Can there be many spare bedrooms in the country that do not have at least one, and probably four, prints of Redouté rose engravings hanging on the walls? I know ours does.
Can there be many spare bedrooms in the country that do not have at least one, and probably four, prints of Redouté rose engravings hanging on the walls? I know ours does. People who do not think they know the name of a single botanical artist will have heard of Pierre-Joseph Redouté, the 19th-century Belgian-born artist who did so much to instil the French (and later the English) with an enduring love for the rose.

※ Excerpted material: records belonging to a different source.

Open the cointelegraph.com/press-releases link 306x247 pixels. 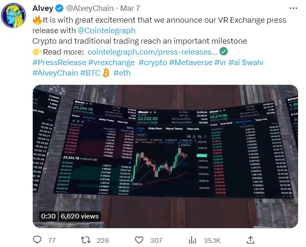(x=152, y=52)
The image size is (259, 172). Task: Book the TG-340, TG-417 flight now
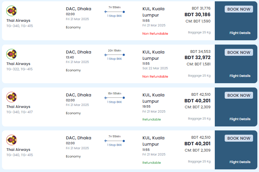pos(239,95)
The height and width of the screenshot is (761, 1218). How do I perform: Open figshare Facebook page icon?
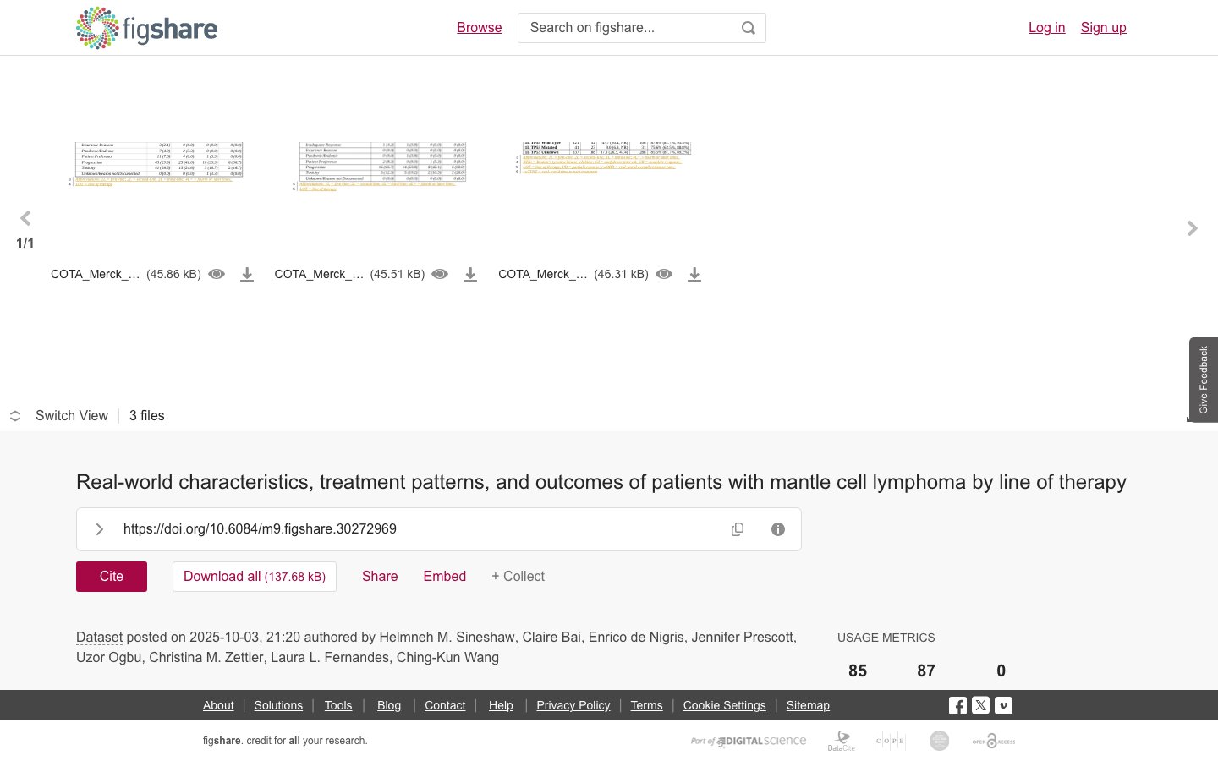click(x=957, y=705)
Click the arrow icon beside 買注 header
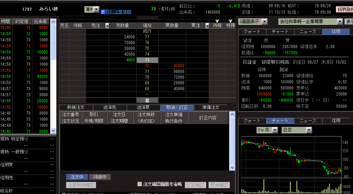Viewport: 353px width, 194px height. coord(207,26)
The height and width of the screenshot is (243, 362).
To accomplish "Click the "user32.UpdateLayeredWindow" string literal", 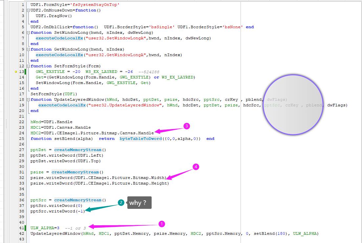I will [x=125, y=105].
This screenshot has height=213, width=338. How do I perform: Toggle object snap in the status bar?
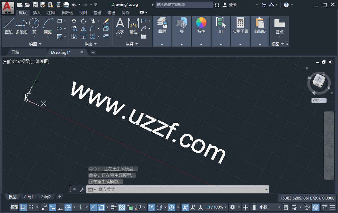coord(100,207)
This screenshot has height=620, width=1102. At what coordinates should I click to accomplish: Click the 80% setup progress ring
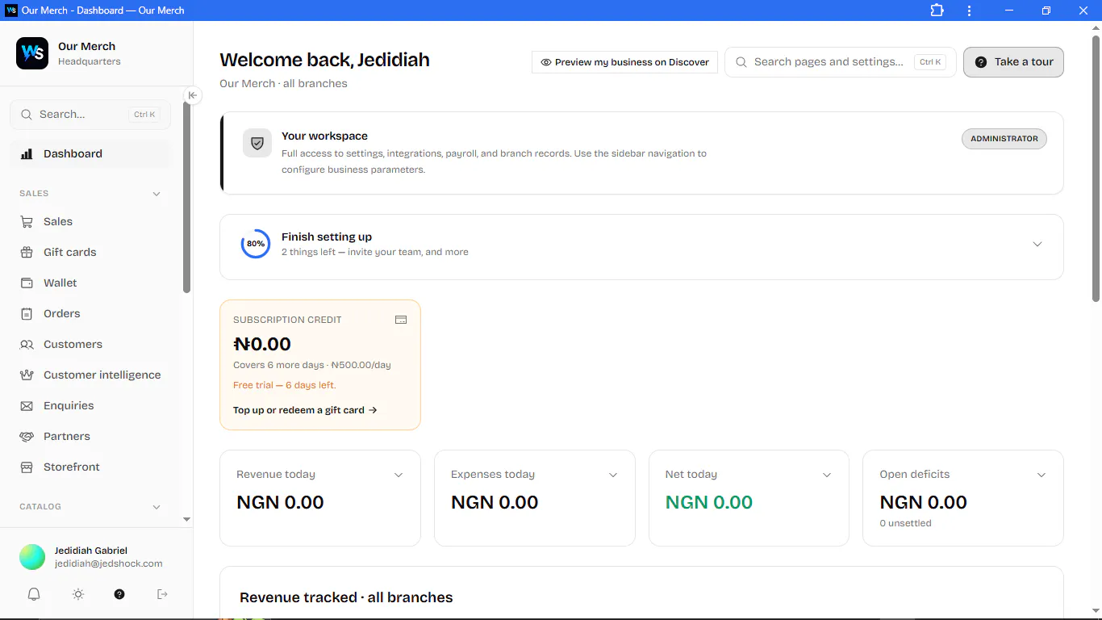(x=256, y=244)
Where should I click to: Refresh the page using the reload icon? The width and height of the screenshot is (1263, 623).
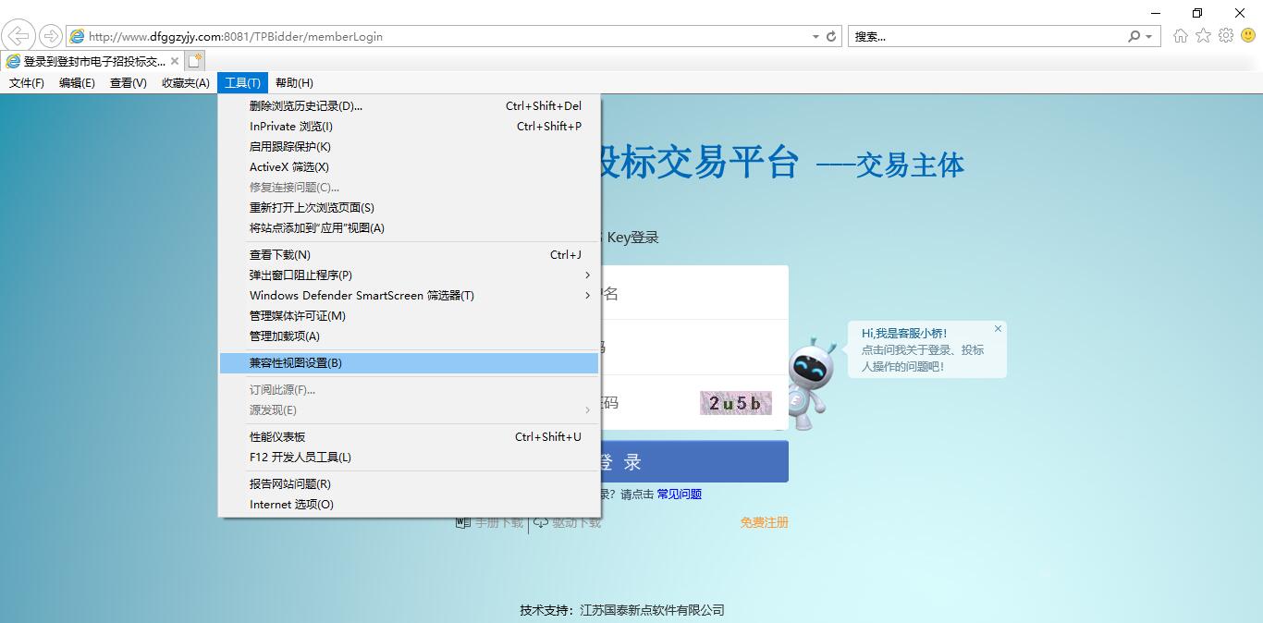(831, 37)
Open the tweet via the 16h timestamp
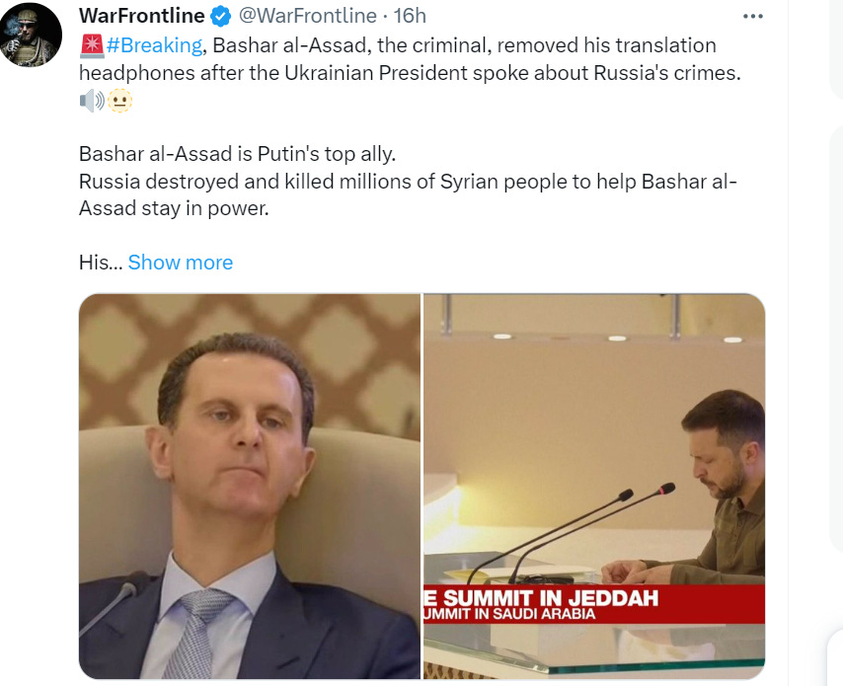 coord(410,16)
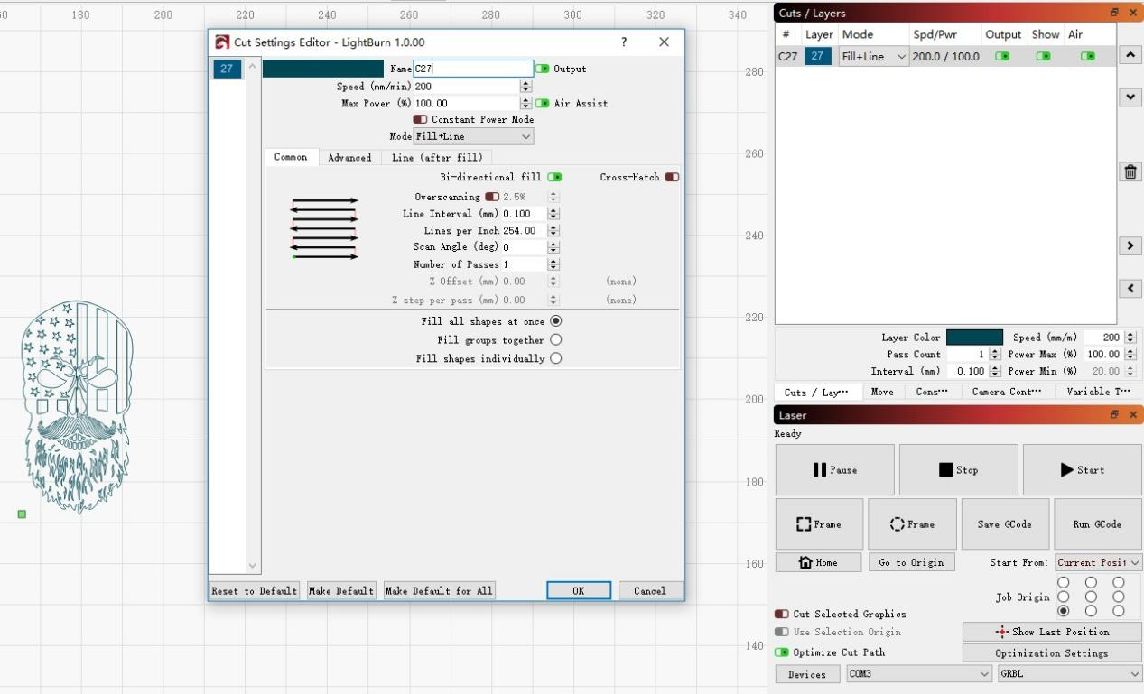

He did this by painting roses most faithfully and sensitively, in watercolour on vellum. These paintings were then engraved, using the copper-plate technique called ‘stipple engraving’, for inclusion in the three volumes of Les Roses, which were published between 1817 and 1824. This engraving technique beautifully emulated the complexity and tones of the original watercolours. (By the by, one of the finest of modern botanical artists, Bryan Poole, also employs this technique.)
Redouté achieved his early fame against a background of revolution in France. He was originally court painter to King Louis XVI and Marie Antoinette, yet managed to survive the Terror, emerging once more into the limelight as artist to the Empress Joséphine, for whom he painted a series called ‘Les Liliacées’ (1802–16). Her garden at Malmaison boasted 10,000 roses in 500 varieties, grown in clumps along a stream and in greenhouses.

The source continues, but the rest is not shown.